_Lambda School Data Science - Model Validation_

## Example solution to the Cross-Validation assignment — plus Feature Selection!

See also Sebastian Raschka's example, [Basic Pipeline and Grid Search Setup](https://github.com/rasbt/python-machine-learning-book/blob/master/code/bonus/svm_iris_pipeline_and_gridsearch.ipynb).

In [2]:
# We'll modify a project from Python Data Science Handbook by Jake VanderPlas
# https://jakevdp.github.io/PythonDataScienceHandbook/05.06-linear-regression.html#Example:-Predicting-Bicycle-Traffic
    
# Predicting Bicycle Traffic

# As an example, let's take a look at whether we can predict the number of 
# bicycle trips across Seattle's Fremont Bridge based on weather, season, 
# and other factors.

# We will join the bike data with another dataset, and try to determine the 
# extent to which weather and seasonal factors—temperature, precipitation, 
# and daylight hours—affect the volume of bicycle traffic through this corridor. 
# Fortunately, the NOAA makes available their daily weather station data 
# (I used station ID USW00024233) and we can easily use Pandas to join 
# the two data sources.


import numpy as np
import pandas as pd
from sklearn.feature_selection import f_regression, SelectKBest
from sklearn.linear_model import Ridge
from sklearn.metrics import mean_absolute_error
from sklearn.model_selection import GridSearchCV
from sklearn.pipeline import make_pipeline
from sklearn.preprocessing import RobustScaler


def load(): 
    fremont_bridge = 'https://data.seattle.gov/api/views/65db-xm6k/rows.csv?accessType=DOWNLOAD'
    
    bicycle_weather = 'https://raw.githubusercontent.com/jakevdp/PythonDataScienceHandbook/master/notebooks/data/BicycleWeather.csv'

    counts = pd.read_csv(fremont_bridge, index_col='Date', parse_dates=True, 
                         infer_datetime_format=True)

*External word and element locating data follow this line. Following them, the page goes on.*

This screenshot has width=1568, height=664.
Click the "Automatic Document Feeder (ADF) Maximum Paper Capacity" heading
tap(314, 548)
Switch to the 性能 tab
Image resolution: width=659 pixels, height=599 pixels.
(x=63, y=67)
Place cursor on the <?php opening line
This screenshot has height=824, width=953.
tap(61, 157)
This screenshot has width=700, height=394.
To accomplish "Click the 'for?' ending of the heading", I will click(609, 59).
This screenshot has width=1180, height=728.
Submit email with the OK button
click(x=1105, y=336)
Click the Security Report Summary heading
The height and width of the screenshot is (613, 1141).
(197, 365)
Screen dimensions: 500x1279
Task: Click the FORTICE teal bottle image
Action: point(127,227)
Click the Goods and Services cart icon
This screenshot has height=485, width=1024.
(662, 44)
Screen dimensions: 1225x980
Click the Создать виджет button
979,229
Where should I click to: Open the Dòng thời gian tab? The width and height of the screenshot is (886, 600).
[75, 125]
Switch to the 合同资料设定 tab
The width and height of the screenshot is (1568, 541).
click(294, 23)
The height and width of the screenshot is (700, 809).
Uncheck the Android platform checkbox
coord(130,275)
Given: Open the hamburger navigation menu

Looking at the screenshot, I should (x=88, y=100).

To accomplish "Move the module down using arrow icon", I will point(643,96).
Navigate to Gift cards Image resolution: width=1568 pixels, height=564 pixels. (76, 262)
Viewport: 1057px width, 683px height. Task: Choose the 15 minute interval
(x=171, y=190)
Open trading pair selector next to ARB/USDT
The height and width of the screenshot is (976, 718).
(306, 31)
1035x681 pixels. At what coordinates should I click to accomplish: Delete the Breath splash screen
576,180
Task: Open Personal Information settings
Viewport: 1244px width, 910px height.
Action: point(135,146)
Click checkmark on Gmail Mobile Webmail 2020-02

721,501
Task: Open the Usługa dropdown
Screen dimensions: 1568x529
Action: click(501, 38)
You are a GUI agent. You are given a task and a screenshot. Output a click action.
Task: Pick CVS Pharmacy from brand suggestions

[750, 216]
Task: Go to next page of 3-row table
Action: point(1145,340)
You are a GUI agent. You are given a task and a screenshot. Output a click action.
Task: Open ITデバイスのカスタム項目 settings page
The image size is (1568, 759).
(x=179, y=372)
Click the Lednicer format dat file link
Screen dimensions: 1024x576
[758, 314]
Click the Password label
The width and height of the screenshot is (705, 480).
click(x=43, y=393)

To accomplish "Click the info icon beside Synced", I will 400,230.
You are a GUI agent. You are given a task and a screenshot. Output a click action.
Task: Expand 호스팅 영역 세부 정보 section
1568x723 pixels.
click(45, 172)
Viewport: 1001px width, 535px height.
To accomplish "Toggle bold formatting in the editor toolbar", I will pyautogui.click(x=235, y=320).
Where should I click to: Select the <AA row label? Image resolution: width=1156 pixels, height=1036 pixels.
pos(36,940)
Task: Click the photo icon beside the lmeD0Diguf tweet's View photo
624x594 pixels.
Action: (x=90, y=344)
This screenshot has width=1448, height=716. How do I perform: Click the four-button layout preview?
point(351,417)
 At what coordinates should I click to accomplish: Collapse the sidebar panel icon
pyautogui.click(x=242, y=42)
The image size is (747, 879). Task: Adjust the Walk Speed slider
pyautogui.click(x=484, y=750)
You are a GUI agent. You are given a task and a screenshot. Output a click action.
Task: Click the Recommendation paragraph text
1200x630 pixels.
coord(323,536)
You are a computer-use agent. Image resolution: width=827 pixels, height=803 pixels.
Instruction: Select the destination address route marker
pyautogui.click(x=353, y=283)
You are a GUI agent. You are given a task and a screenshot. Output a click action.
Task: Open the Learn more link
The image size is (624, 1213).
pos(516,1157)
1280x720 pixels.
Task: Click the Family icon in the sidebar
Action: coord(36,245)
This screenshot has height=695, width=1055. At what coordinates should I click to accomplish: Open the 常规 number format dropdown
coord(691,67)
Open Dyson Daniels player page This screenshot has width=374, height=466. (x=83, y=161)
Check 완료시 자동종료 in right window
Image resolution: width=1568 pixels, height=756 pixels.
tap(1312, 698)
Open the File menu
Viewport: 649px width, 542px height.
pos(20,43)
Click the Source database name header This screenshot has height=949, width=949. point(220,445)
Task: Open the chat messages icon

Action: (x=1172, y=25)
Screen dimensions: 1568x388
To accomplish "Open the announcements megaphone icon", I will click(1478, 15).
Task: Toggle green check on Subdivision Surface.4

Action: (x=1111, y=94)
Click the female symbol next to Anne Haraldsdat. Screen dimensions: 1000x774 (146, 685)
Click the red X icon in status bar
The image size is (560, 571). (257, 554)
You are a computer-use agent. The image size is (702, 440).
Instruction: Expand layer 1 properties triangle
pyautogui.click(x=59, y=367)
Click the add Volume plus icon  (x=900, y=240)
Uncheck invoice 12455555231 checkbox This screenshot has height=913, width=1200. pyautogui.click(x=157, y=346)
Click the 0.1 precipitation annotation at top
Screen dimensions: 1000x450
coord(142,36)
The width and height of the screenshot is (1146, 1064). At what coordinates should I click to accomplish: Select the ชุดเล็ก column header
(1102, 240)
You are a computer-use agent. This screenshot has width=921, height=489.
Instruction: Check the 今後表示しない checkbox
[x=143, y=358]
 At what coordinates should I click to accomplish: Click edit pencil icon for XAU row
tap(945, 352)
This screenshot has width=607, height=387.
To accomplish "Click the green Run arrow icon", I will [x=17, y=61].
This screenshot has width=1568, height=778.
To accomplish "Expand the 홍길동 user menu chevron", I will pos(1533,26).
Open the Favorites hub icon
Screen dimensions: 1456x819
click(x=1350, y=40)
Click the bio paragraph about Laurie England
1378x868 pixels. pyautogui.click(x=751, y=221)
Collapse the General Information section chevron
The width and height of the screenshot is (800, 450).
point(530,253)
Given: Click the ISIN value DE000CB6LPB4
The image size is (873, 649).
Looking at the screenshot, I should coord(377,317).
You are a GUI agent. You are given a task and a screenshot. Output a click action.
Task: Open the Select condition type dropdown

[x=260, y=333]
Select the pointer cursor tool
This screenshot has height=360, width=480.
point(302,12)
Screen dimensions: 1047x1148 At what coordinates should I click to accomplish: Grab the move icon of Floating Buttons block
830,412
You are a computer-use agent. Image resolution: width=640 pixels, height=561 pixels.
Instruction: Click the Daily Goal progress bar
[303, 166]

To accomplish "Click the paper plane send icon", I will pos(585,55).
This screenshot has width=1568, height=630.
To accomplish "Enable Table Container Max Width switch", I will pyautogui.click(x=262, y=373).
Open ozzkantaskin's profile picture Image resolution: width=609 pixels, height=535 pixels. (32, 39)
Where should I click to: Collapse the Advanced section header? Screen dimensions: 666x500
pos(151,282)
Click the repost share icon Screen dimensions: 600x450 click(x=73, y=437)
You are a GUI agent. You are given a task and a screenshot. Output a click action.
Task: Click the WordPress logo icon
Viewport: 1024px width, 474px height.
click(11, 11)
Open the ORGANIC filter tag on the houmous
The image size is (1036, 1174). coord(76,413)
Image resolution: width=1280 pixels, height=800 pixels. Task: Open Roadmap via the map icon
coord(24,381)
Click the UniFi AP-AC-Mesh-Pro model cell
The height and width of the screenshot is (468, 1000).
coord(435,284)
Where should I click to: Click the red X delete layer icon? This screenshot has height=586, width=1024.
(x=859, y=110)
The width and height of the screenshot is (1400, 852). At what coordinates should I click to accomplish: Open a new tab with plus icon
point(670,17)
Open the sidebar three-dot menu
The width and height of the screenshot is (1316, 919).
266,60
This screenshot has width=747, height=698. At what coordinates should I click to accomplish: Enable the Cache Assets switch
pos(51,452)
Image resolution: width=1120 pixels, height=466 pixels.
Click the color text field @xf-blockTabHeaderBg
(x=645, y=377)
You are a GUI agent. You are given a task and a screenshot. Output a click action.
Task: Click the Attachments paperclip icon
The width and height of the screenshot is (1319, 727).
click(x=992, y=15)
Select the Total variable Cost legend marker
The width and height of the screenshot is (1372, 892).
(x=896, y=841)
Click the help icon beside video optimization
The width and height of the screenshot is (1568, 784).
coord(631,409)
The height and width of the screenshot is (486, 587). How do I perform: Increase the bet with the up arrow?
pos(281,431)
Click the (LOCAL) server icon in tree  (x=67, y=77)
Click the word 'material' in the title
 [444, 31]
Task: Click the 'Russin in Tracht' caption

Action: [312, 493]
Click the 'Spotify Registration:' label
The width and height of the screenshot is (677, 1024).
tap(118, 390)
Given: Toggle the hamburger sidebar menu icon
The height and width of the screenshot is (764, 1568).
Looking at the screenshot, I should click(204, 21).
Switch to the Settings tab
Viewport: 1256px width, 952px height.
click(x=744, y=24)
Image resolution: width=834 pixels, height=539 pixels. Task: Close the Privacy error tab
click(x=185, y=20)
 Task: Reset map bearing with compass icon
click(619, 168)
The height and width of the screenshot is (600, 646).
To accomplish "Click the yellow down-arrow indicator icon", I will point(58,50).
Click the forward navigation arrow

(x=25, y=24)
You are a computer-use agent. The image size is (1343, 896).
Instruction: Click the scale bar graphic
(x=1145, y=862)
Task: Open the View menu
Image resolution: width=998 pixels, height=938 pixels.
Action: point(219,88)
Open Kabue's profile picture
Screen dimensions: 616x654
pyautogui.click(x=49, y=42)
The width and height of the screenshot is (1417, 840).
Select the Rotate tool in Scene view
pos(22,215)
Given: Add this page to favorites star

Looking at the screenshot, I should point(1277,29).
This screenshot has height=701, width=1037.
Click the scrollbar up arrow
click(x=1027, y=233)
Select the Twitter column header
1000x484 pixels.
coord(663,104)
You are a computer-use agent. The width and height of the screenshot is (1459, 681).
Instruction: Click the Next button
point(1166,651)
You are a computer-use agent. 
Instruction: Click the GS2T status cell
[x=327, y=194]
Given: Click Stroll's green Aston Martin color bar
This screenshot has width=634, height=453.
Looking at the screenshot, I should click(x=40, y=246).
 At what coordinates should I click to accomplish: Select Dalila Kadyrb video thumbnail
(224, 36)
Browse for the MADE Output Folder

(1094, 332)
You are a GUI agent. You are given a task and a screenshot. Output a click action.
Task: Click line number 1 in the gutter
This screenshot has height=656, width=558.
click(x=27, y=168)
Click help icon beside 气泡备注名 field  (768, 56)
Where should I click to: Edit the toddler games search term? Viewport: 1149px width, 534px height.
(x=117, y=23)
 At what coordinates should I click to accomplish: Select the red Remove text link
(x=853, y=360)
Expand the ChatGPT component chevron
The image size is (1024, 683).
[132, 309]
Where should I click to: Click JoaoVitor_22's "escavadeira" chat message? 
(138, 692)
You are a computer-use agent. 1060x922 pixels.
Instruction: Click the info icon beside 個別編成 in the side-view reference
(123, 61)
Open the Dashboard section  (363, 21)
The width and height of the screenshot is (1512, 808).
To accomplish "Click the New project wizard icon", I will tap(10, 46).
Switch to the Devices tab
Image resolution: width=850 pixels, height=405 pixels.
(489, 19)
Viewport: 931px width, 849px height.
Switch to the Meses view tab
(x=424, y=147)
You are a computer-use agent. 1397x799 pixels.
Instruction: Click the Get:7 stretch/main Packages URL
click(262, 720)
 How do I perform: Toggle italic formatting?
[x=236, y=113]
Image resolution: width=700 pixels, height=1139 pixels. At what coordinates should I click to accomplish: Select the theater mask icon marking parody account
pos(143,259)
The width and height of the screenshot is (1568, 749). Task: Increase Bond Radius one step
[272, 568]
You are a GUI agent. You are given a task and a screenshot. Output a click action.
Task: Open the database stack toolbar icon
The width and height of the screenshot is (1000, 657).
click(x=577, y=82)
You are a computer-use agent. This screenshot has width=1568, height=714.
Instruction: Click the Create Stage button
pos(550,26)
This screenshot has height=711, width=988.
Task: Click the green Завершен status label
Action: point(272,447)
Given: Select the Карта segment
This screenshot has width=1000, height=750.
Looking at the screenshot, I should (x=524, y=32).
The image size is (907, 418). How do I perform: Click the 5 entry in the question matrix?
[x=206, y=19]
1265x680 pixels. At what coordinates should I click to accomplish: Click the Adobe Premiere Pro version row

    weather = pd.read_csv(bicycle_weather, index_col='DATE', parse_dates=True, 
                          infer_datetime_format=True)

    daily = counts.resample('d').sum()
    daily['Total'] = daily.sum(axis=1)
    daily = daily[['Total']] # remove other columns

    weather_columns = ['PRCP', 'SNOW', 'SNWD', 'TMAX', 'TMIN', 'AWND']
    daily = daily.join(weather[weather_columns], how='inner')
    
    # Make a feature for yesterday's total
    daily['Total_yesterday'] = daily.Total.shift(1)
    daily = daily.drop(index=daily.index[0])
    
    return daily

    
def split(daily):
    # Hold out an "out-of-time" test set, from the last 100 days of data
    
    train = daily[:-100]
    test = daily[-100:]
    
    X_train = train.drop(columns='Total')
    y_train = train.Total

    X_test  = test.drop(columns='Total')
    y_test  = test.Total
    
    return X_train, X_test, y_train, y_test


def jake_wrangle(X):  
    X = X.copy()

    # patterns of use generally vary from day to day; 
    # let's add binary columns that indicate the day of the week:
    days = ['Mon', 'Tue', 'Wed', 'Thu', 'Fri', 'Sat', 'Sun']
    for i, day in enumerate(days):
        X[day] = (X.index.dayofweek == i).astype(float)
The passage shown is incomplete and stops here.